Kedi araştırma merkezi kuruluyor

Güncelleme Tarihi:

Kedi araştırma merkezi kuruluyor
Oluşturulma Tarihi: Mart 22, 2008 00:00

Ankara Üniversitesi Veterinerlik Fakültesi, Zootekni Bölümü, nesli tükenen Ankara kedilerini koruma altına almak için Kedi Araştırma Merkezi kuruyor. Merkezde, Ankara kedilerinin neslini korumak amacıyla özel bir proje yürütülecek. Projeyi, Ankara Üniversitesi Veteriner Fakültesi Zootekni Bölümü Anabilim Dalı Öğretim Üyesi Doç. Dr. Fatih Atasoy anlattı.

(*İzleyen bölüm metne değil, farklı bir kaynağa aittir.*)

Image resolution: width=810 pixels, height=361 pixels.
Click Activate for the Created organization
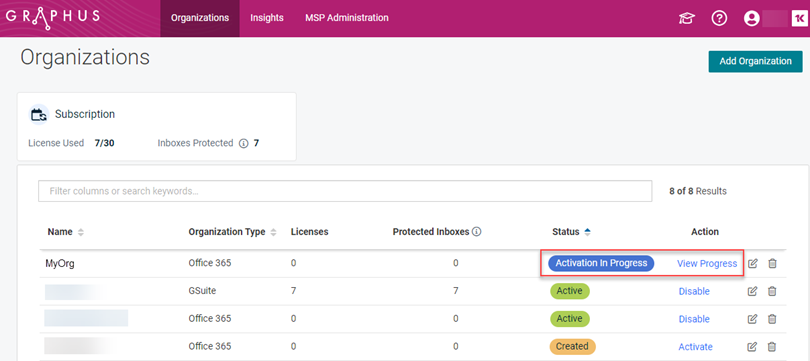coord(695,347)

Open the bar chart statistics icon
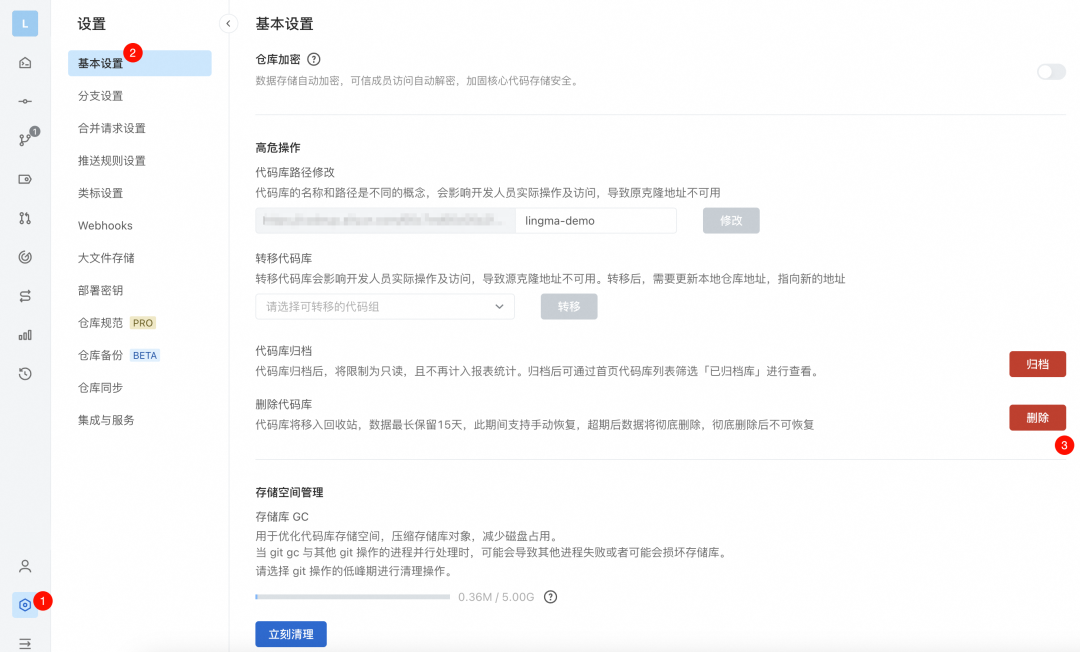[x=25, y=335]
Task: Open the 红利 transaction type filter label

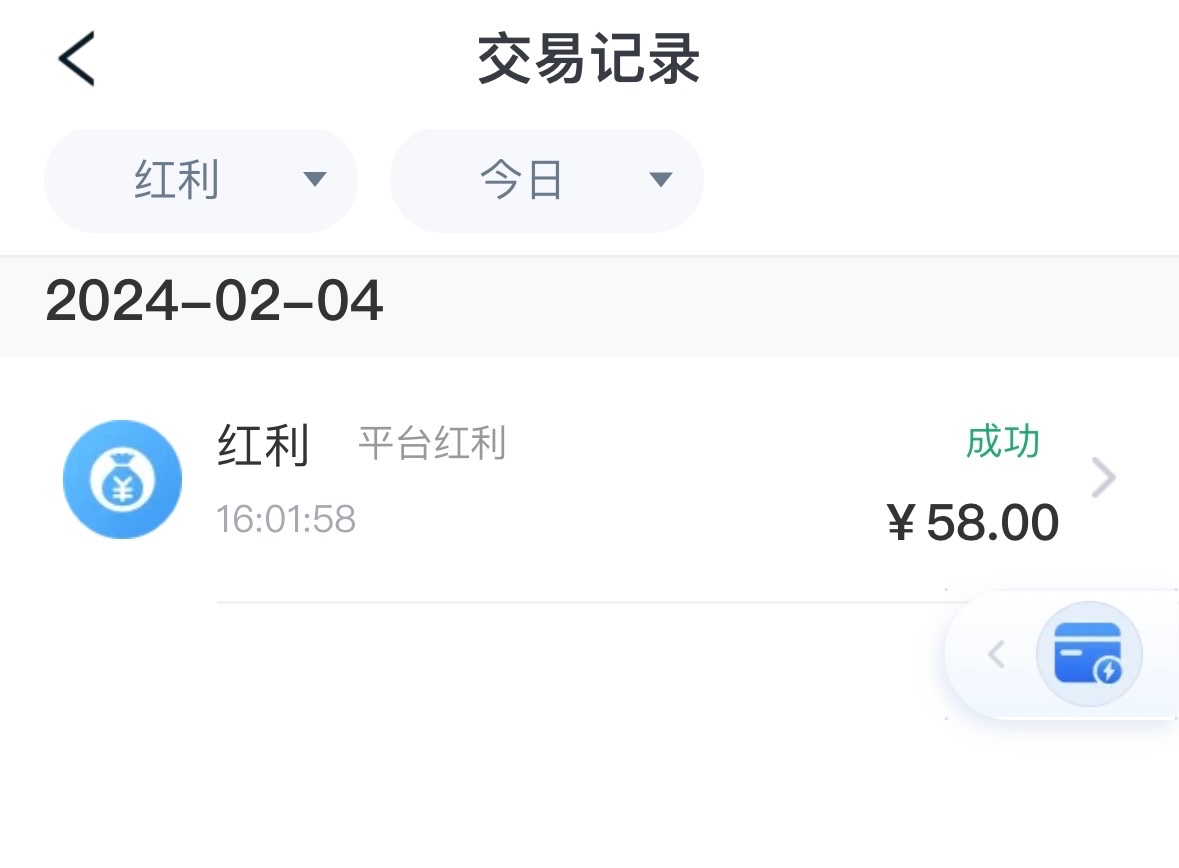Action: click(177, 181)
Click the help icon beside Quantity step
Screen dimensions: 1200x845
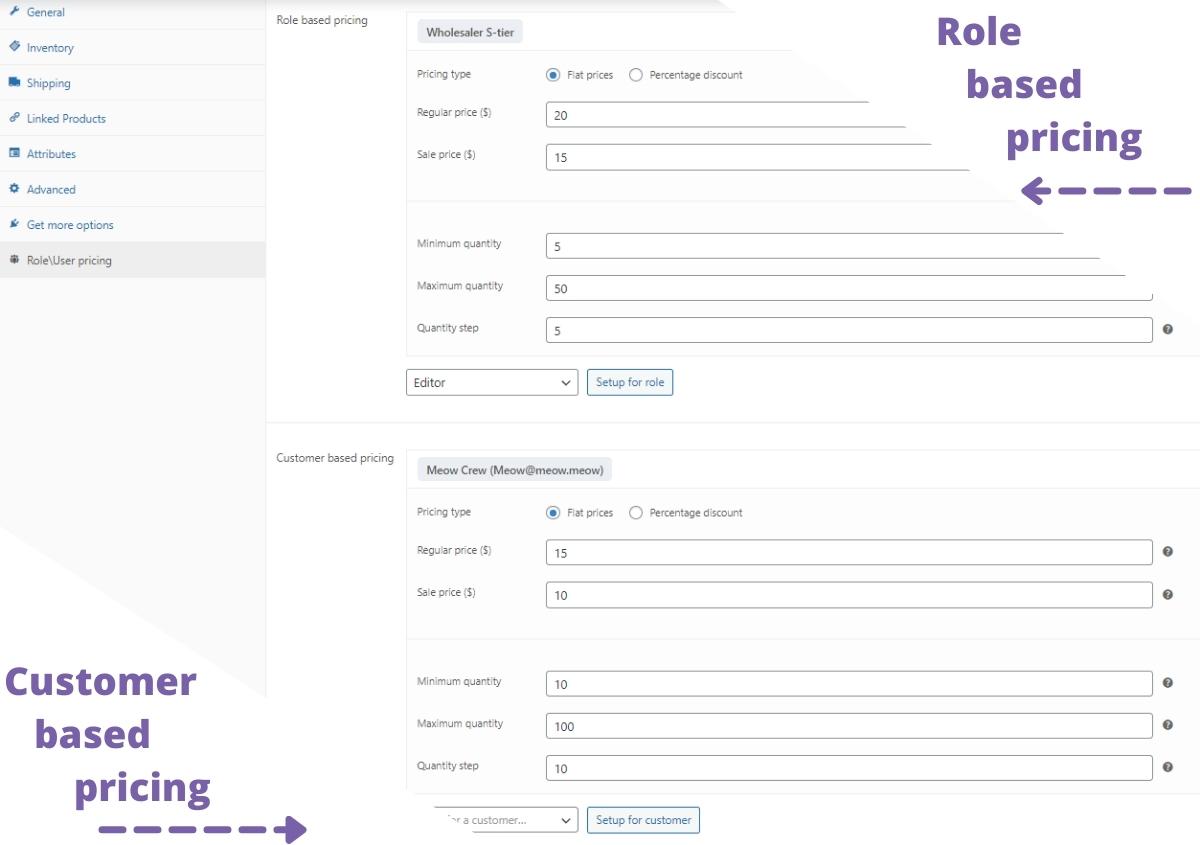click(x=1166, y=329)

Ankara kedileri, güzellikleriyle nam salmış diğer bir tür olan Van kedilerine benzerlikleriyle biliniyor. Van kedisi gibi onlar da özel bir durumda. Çünkü nesilleri iyice azaldı. Eskiden Ankara’nın sokaklarında bile görünen Ankara kedileri, gün geçtikçe azaldı.

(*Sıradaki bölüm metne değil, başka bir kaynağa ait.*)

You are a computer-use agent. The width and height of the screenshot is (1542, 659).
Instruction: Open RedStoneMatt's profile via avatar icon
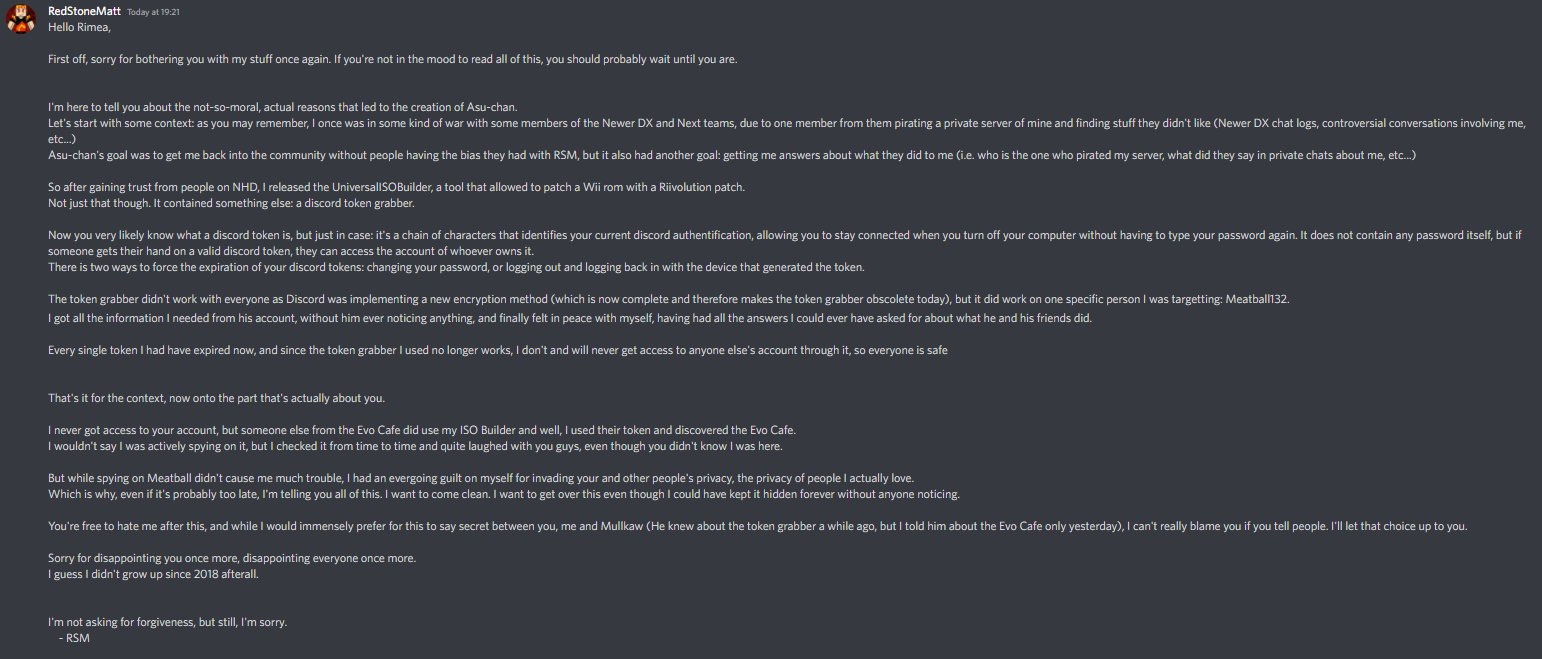pos(21,20)
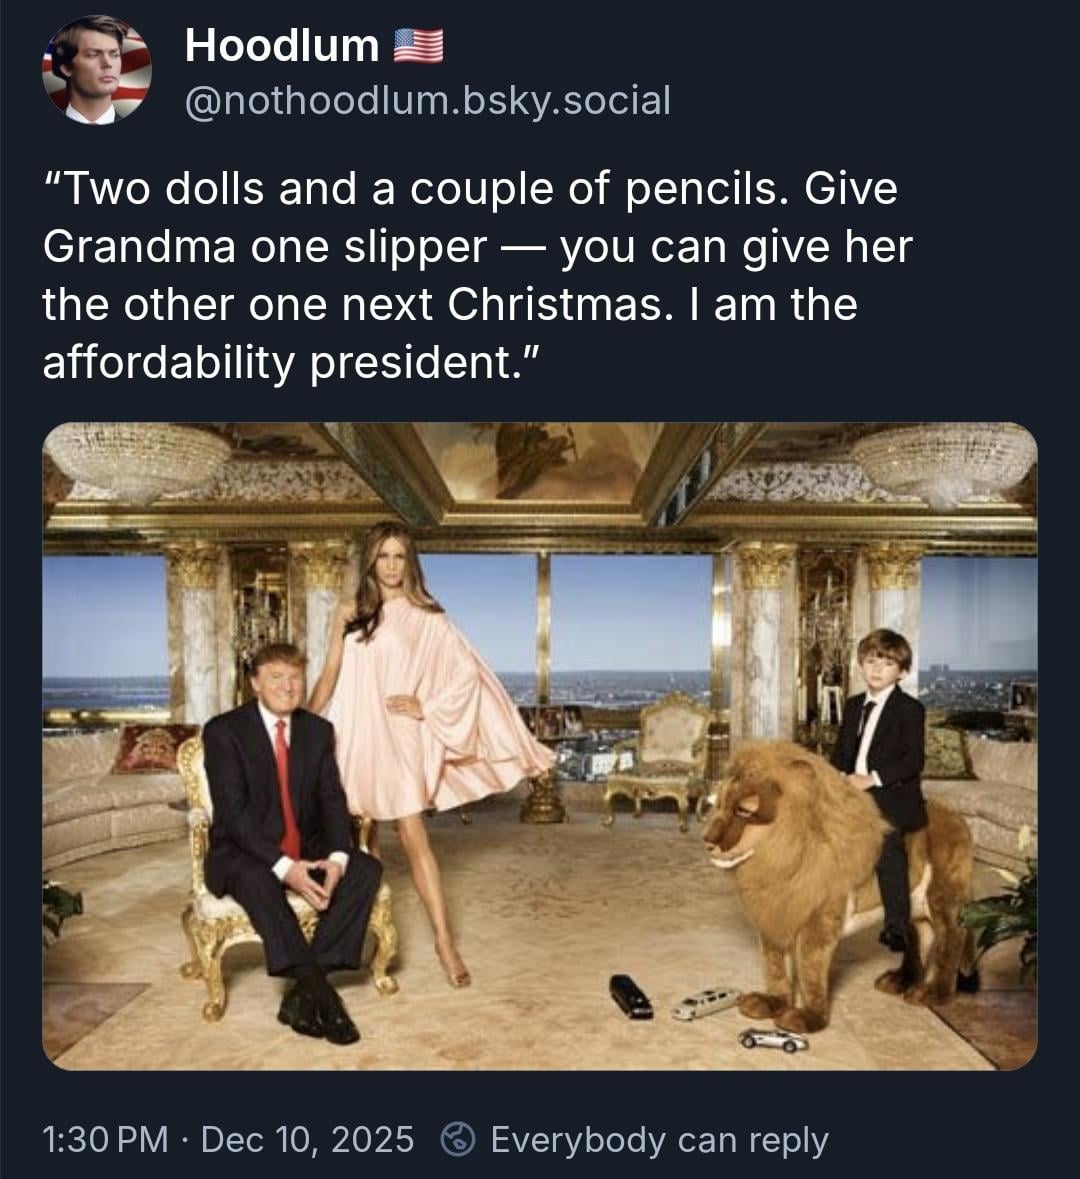Viewport: 1080px width, 1179px height.
Task: Click the 1:30 PM timestamp
Action: point(105,1139)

Ankara Üniversitesi Veterinerlik Fakültesi’nden Doç. Dr. Fatih Atasoy, Ankara kedilerinden çok az sayıda kaldığını, bunların da büyük bir bölümünün Atatürk Orman Çiftliği’nde bulunduğunu söylüyor. Geriye kalan kedilerin ise Ankaralı bazı ailelerde bulunduğunu anlatıyor: "Ankara kedisinin geçmişi 16. ve 17. yüzyıla kadar dayanıyor. Bilinen en uzun tüylü kedi türlerindendir. Bugünkü Ankara kedileri güçlü, enerji dolu ama nazik, orta uzun ipeksi tüylü bir kedi olarak tanınır. Çok hareketli, atlamayı sever, yeterince ilgi ve şefkat görmezse bunu zorla elde etmeyi iyi bilir. Belli bir rengi yoktur. Günümüzde kediler için tipik olan her renkte yetiştirilir. Ankara kedisi saf ve doğal bir kedi türü olmasının yanı sıra Türkiye’nin ulusal hazinelerinden biri olarak görülür. 17. yüzyılda ilk defa denizciler tarafından Avrupa’ya götürülmüş. Avrupa’da asil ve soyluların en sevdiği hayvan olmuş. Şu anda Türkiye’de az kalsalar da yurtdışında birçok ülkede oldukları biliniyor" diyor.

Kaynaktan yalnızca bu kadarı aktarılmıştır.